The concerted efforts have reversed the spread of HIV/AIDS in many countries, including Thailand, where Menon participated in a gathering of women’s rights experts last week to discuss ending violence against women.

Governments have signed numerous conventions and agreements to stop gender-based violence, but implementation and results have been underwhelming, Menon said.

"If we are to address the root causes, it cannot just be a problem for women or women's ministries alone. It has to be addressed by all parts of societies – government, civil society, families, communities,” she told TrustLaw.

"Prevention really means putting a stop once and for all.
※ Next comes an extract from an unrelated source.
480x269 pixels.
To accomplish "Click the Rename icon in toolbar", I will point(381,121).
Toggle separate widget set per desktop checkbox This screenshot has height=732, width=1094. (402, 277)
It’s not just dealing with the consequences of the violence,” she added.

Paper Promises

Globally, 139 constitutions include guarantees of gender equality and 125 states outlaw domestic violence. Women have equal rights to own property in 115 countries and equal inheritance rights in 93 nations, according to UN Women. 

Yet up to 7 in 10 women across the world have faced some form of violence – whether physical, sexual, psychological or economic - during their lives, according to Menon.

“Violence against women and girls is the single largest form of violence of any type, including armed conflict,” she said. Yet because it tends to happen within the home and is rarely exposed to the public gaze, people tend to misunderstand the severity of it.

"I think there really is impunity in this area,” Menon said. What is needed is “zero tolerance” and governments to not only make promises on paper but also fund prevention programmes and follow through on their commitments, she argued.

Menon described the common perception that violence against women and girls is culturally determined as “a myth”.

“In every tradition and culture, you have respect for others. Ethics are very important, the individual is very important, the family is very important, and violence against women and girls undermines all these traditional values and traditional relationships,” she said.

Violence against women will not end until people recognise that it is “unconscionable” and “cannot be condoned in their society, in their community, in their family”, she added. "If you know violence is occurring, it's as much your responsibility as anyone else’s."